The relatively new issue of “gender identity” on the European agenda has caught public attention, as 45% of Europeans believe that discrimination on this ground is widespread. Interestingly, discrimination on the grounds of gender is not perceived to be as widely spread as the other grounds, as the rate has dropped compared to the survey in 2009, now halting at 31%.
Personal experience of discrimination (17%) remains in 2012 largely at the levels measured in 2009 (16%). However, Europeans who say they belong to a minority are more likely than Europeans on average to report that they have personally experienced discrimination.
The economic crisis is contributing to more discrimination in the labour market, especially for older persons, as two-thirds (67%) of Europeans believe that the crisis is causing more discrimination against “older” workers (aged over 55). Other grounds of discrimination that are perceived to be negatively affected are disability (53%) and ethnic origin (52%). Europeans are very supportive of measures to foster diversity in the workplace, as 79% of Europeans believe that training employees and employers on diversity is needed. However, they are much more critical towards what is actually being done to promote diversity in the workplace.

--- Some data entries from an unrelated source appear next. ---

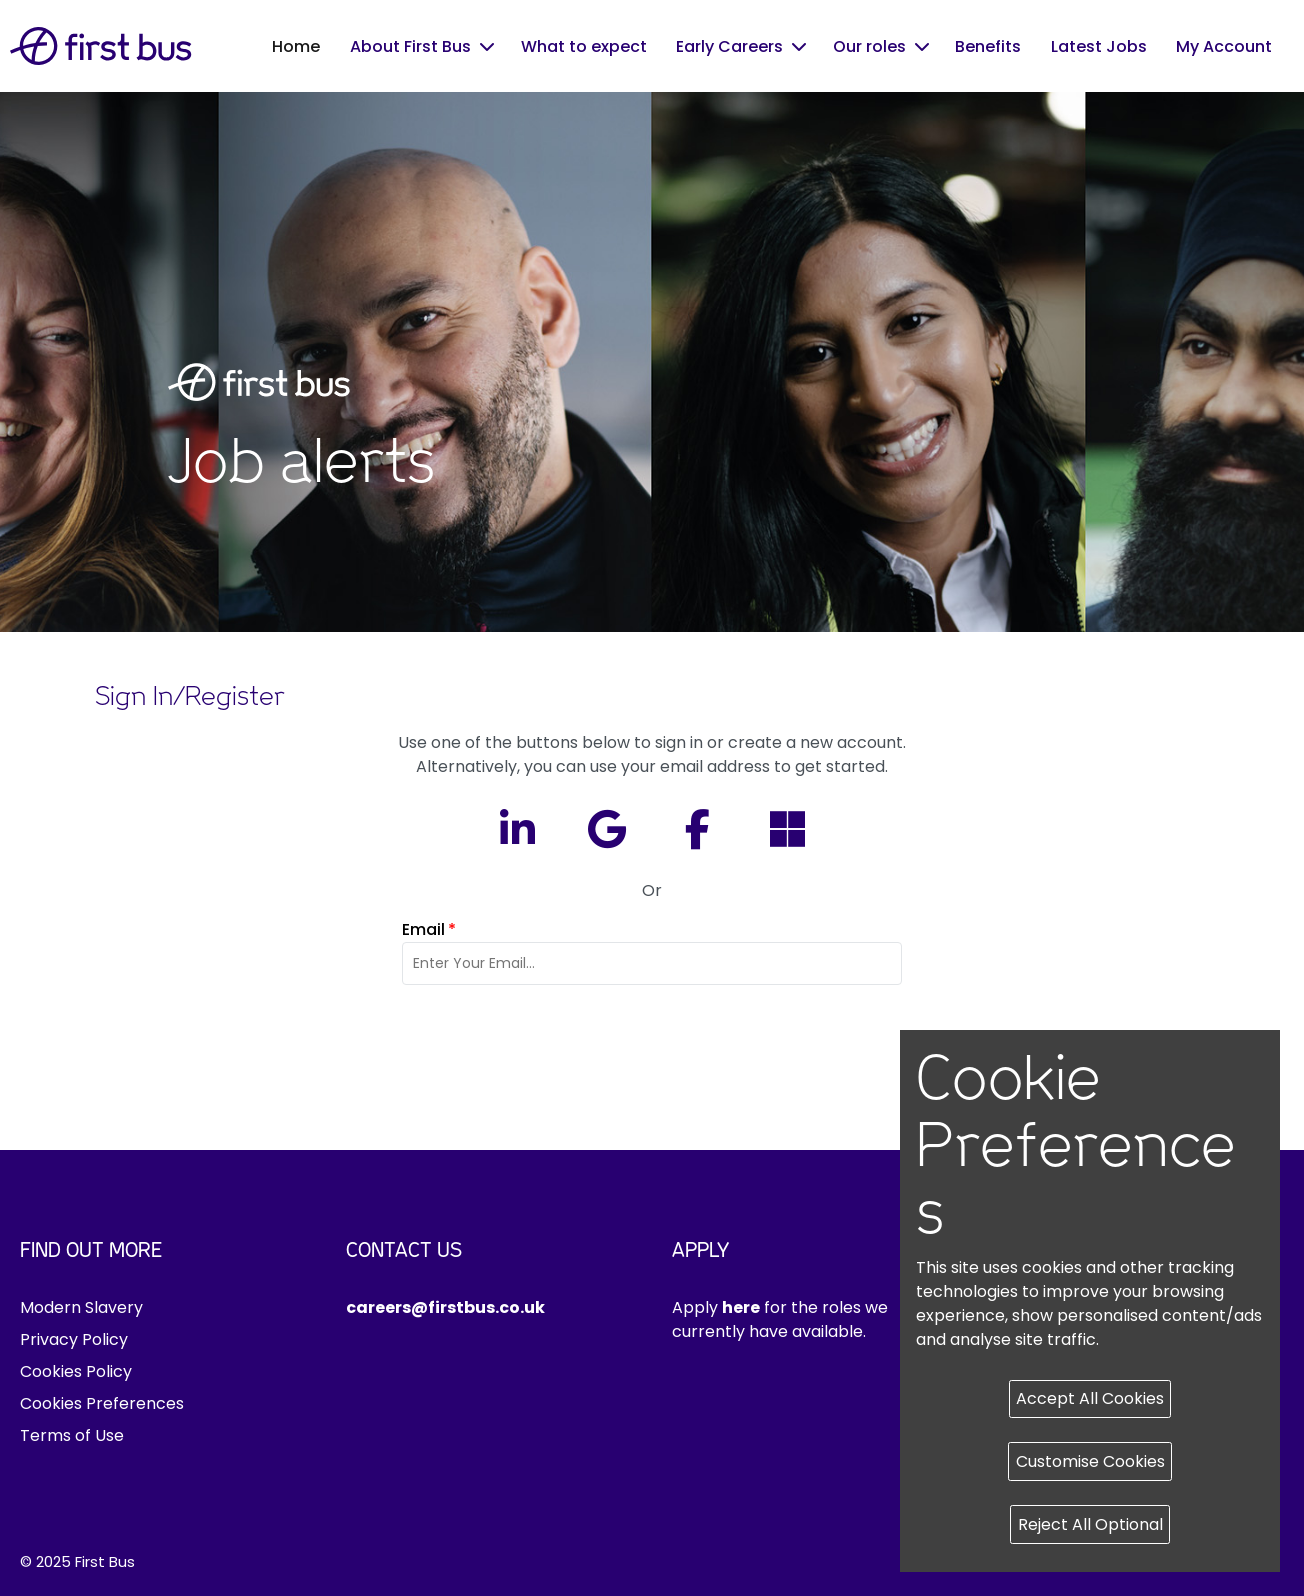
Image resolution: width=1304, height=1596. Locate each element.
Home (296, 46)
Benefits (988, 46)
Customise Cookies (1090, 1461)
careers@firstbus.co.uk (445, 1307)
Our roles (869, 46)
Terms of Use (72, 1435)
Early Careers (729, 46)
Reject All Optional (1090, 1524)
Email (429, 929)
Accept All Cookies (1090, 1398)
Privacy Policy (74, 1339)
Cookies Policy (76, 1371)
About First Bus (410, 46)
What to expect (584, 46)
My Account (1224, 46)
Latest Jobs (1099, 46)
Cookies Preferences (102, 1403)
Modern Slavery (81, 1307)
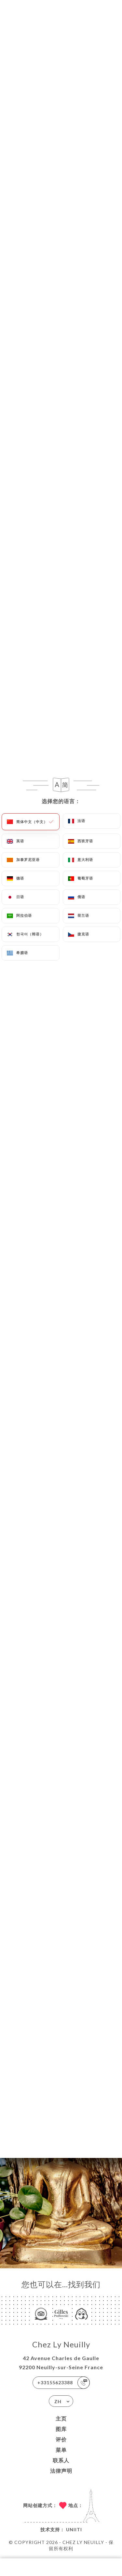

A point of concern is that most Europeans (34%) prefer to report their case to the police, should they become a victim of discrimination or harassment. Only 16% of the people would prefer to report their case to Equality bodies (though up from 13% in 2009), closely followed by lawyers (14%) and tribunals and trade unions (10%). The low numbers point to the conclusions that were made at the Equinet communication training on Under-reporting that took place in September in Malta – great communication efforts are needed to make the public aware of the Equality bodies and to gain trust for the institutions.
(Under)reporting is also highly dependent on building the general culture of rights in society. When it comes to increasing people’s awareness of their rights then only slight improvement has been recorded since 2009. 37% of Europeans say they would know their rights should they fall victim to discrimination, whereas the awareness of rights is not significantly higher among Europeans belonging to a minority or among people who have actually experienced discrimination.